[TASK INPUTS — start]

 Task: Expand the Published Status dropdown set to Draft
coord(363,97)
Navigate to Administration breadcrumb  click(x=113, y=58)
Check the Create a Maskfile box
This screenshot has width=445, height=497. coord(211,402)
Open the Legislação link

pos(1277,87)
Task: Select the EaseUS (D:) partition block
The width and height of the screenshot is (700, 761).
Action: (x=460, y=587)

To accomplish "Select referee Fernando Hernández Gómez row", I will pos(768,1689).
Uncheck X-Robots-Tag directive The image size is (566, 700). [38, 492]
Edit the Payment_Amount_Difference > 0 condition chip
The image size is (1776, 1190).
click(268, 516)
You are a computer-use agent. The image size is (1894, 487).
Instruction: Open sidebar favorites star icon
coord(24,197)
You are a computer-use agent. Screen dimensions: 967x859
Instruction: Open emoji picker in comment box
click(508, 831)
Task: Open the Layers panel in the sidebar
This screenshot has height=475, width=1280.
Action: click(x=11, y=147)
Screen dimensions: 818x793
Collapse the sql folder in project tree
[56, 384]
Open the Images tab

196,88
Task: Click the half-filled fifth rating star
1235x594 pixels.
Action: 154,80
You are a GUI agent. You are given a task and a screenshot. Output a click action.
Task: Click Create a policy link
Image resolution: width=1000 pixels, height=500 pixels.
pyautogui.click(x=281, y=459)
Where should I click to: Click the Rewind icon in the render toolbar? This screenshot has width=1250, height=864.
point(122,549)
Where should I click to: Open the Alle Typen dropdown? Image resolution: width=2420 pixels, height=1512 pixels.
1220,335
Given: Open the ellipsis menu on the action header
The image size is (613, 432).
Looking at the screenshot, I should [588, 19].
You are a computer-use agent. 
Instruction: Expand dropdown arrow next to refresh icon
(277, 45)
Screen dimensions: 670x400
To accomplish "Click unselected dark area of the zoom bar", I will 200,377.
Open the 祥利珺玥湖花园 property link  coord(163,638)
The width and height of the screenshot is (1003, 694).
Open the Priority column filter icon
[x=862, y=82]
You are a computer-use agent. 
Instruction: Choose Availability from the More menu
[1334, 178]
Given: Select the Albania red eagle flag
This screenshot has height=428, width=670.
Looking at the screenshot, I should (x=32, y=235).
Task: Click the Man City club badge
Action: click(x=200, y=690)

[TASK INPUTS — finish]

◆ YOUR OBJECTIVE
What lines in the listing above hold the string "dimensions"? List them.

◆ RESULT OF THE EXERCISE
You are a computer-use agent. Screen dimensions: 967x859
Screen dimensions: 818x793
Screen dimensions: 670x400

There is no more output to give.